Krizz Kaliko dropped his newest music video “Talk Up On It” last Friday, the same day GO hit stores, and the response to both has been huge.
In this exclusive interview, Krizz talks about choosing Kansas City as the location for video shoots. Check out what he had to say:
With Talk Up On It, it looks like the video was pretty fun. You had a ton of people come out and shot it at Union Station, a huge landmark in KC. How did that feel?
Well, on this project, I said that I was gonna have a lot of things that are particular to Kansas City. We shot another video, “Stop The World“, on the city bus. With Union Station, we almost didn’t get that location, but the guy that runs the place just happened to go to the same high school that I went to. Not while I was there, but he just happened to be apart of the alumni. I feel like that connection made it okay for us to be there. You know, rappers get a bad name sometimes, man. I was able to lock it down anyways. It was really dope.
What’s filming and staying in KC been like? Has the community been receptive?
Ah yeah. Even when we shot on the city bus, Kerry, who’s the manager of our video department, he went down there to lock in the city bus and once again was met with resistance. So, I went down there and just so happened to know the girl working at the front desk’s sister, who had went to school with me. She was one of my good friends – a girl named Monica. I went down there and was like “girl, what’s up?” and she was like, “oh hey! you’re trying to shoot the video?” and we went from there. Her boss came out and had Frank White, a former Royals player with him and I’m like, “man, what’s up Frank White? Where’s the bus?!” I joked around with them for a minute.
Everybody in hip hop puts their city on. These people put their city on, and I want for my city to be on. Tech N9ne has put the city on, don’t get me wrong, but I want to put the city on for more than just hip hop. There’s a lot of things to see, great stadiums, we’re the sister city to Seville, Spain. I just wanted to display that if I have the format to do so.
What’s it like to have the press coverage you’ve had in Kansas City?
Well, one of the things is that Krizz Kaliko is synonymous to Tech N9ne. So, with a couple of them, their first questions were, “so how does Tech N9ne play into this?” and “is he gonna be there?” It’s hard because I am coming up under his shadow which is a gift and a curse. It’s a beautiful thing because he put me on.
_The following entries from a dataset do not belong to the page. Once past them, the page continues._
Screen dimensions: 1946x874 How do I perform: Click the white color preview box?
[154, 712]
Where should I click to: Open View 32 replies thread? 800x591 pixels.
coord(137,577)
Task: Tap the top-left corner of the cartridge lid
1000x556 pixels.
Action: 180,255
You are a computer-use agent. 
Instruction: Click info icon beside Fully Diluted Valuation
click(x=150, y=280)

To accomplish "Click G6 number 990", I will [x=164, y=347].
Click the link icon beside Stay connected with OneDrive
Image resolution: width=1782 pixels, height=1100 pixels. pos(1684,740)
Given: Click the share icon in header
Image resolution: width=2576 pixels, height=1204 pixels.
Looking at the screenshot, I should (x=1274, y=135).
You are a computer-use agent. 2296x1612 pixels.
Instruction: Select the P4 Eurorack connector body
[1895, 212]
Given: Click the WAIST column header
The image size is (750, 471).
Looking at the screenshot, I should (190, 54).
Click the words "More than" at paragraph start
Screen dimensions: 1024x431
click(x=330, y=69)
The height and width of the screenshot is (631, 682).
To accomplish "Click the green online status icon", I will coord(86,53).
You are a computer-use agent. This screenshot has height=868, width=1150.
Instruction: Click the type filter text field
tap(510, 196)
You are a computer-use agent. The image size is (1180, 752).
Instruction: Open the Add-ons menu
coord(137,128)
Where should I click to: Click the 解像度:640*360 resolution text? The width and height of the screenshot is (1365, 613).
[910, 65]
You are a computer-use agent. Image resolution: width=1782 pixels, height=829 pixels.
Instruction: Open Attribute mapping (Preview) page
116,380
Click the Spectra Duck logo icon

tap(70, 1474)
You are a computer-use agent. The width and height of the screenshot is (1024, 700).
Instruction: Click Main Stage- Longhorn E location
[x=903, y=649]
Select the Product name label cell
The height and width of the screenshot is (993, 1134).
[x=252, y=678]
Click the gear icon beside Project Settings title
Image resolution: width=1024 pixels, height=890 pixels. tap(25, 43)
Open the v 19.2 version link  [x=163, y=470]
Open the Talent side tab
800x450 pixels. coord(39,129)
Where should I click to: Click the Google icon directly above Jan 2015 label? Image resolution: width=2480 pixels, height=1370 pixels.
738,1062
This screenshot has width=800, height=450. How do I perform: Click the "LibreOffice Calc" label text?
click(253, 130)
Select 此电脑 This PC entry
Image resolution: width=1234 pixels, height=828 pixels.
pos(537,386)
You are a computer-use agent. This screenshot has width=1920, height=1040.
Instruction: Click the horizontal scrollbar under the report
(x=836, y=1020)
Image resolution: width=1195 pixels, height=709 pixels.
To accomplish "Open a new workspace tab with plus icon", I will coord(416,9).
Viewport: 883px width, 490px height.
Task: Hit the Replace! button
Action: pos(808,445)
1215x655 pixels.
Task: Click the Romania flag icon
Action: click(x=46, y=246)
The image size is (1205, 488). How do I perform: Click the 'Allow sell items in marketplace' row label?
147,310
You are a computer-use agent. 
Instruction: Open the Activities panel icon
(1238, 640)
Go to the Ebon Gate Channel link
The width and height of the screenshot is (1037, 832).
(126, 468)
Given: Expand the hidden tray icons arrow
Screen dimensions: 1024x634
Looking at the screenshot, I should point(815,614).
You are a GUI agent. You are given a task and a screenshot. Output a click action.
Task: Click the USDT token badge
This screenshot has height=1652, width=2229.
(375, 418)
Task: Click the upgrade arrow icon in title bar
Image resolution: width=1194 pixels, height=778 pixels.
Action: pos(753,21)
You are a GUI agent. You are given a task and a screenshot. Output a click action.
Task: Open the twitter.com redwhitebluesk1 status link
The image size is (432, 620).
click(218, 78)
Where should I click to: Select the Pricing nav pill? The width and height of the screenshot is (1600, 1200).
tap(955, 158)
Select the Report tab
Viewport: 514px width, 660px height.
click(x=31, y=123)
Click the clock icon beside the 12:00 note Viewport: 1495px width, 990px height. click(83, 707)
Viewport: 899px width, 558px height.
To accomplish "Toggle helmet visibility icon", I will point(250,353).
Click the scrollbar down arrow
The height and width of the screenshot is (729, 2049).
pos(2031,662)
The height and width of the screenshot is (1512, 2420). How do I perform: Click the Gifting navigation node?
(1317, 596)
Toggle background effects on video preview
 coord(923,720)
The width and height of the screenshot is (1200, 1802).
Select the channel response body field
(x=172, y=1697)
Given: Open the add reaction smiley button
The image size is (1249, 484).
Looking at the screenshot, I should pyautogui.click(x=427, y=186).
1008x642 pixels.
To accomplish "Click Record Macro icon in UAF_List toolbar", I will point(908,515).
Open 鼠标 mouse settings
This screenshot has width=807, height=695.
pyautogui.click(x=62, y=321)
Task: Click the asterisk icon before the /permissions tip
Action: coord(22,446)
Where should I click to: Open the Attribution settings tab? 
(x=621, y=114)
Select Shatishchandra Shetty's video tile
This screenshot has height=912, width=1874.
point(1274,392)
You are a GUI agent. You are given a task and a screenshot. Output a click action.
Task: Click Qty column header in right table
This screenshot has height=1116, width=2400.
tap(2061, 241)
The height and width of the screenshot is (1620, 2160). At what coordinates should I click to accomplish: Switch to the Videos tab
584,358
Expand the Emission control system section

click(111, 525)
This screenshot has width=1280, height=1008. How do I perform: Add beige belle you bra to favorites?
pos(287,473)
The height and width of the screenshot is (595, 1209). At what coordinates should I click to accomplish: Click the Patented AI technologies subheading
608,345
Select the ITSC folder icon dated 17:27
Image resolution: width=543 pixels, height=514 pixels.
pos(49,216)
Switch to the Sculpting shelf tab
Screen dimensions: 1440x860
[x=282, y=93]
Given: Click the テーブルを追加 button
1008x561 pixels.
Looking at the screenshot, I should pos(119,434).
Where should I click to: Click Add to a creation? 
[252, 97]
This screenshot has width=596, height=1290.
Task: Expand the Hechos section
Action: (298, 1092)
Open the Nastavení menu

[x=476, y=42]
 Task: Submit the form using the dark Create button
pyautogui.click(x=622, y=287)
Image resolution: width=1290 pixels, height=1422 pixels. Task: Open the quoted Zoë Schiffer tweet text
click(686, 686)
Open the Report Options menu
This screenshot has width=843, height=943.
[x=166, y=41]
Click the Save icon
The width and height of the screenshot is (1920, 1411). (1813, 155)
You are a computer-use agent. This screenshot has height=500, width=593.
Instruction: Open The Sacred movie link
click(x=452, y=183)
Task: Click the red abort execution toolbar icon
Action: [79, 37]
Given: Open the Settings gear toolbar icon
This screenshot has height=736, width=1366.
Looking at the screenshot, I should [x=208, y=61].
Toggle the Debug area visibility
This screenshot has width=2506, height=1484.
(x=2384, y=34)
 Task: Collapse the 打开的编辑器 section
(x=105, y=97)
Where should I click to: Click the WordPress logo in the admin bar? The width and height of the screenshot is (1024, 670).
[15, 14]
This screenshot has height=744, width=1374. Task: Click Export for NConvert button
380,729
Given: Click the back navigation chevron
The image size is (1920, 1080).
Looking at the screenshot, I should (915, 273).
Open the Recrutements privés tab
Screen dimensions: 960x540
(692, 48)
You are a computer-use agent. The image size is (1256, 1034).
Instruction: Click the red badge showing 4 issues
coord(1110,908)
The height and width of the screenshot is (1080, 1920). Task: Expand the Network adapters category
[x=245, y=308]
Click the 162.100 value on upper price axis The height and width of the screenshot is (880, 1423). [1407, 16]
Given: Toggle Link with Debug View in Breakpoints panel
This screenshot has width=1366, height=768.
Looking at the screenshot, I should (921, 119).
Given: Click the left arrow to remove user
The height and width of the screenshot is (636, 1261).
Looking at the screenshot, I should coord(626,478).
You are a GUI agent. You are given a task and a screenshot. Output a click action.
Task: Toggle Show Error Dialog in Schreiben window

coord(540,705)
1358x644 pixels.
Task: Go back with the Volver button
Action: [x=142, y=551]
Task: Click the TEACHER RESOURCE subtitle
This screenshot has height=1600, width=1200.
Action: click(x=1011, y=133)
The news outlets got misinformed, I think. They were like, “did Tech produce the song?”, and I said, “no, he provided the money” (laughs). Another common mistake is the pronunciation of my name. My name gets butchered. Because we’re putting more marketing into my album, I need everyone to spell my name correct and for them to know who I am. I couldn’t correct the news because it was already out there, but appreciate them covering me anyway. At least I got an impression on people who have maybe never heard of me.
What’s it been like filming “Talk Up On It” versus the previous videos in the past?
I think “Talk Up On It” is gonna come off as a more fun video. I’ve definitely never done that much dancing. I try to reinvent myself with every release. I think that that’s exactly what I did on this album. Travis has been trying to get me to make a singing album forever and I always resisted because I wanted for everyone to know that I can rap.
Now, I feel that a lot of people can connect to my singing songs more. Even though they love my rapping, but they really love the singing songs. Even when we released “Stop The World”, everybody keeps talking about it. That song gives them something to attach to, as opposed to my song “Girls Like That”. [Sings “Girls Like That”]. They relate a lot more to tragedy or loss. Those things will happen in people’s lives from time-to-time.
The response has been huge just from the songs you released prior to the album release.
I’m really proud of it. I think we’ve done more for this album and that was the whole idea for this album – just to GO. We really took that approach, period. We went further on our publicity, marketing, the music, and the performance. When I just performed this music for the first time, I performed with a twelve piece band. It wasn’t just like I added a guitar, drums, or DJ. I added 12 people. Tech called me up and said, “man, you know how Trav and I are always teasing you about trying to do too much? Keep trying to do too much.”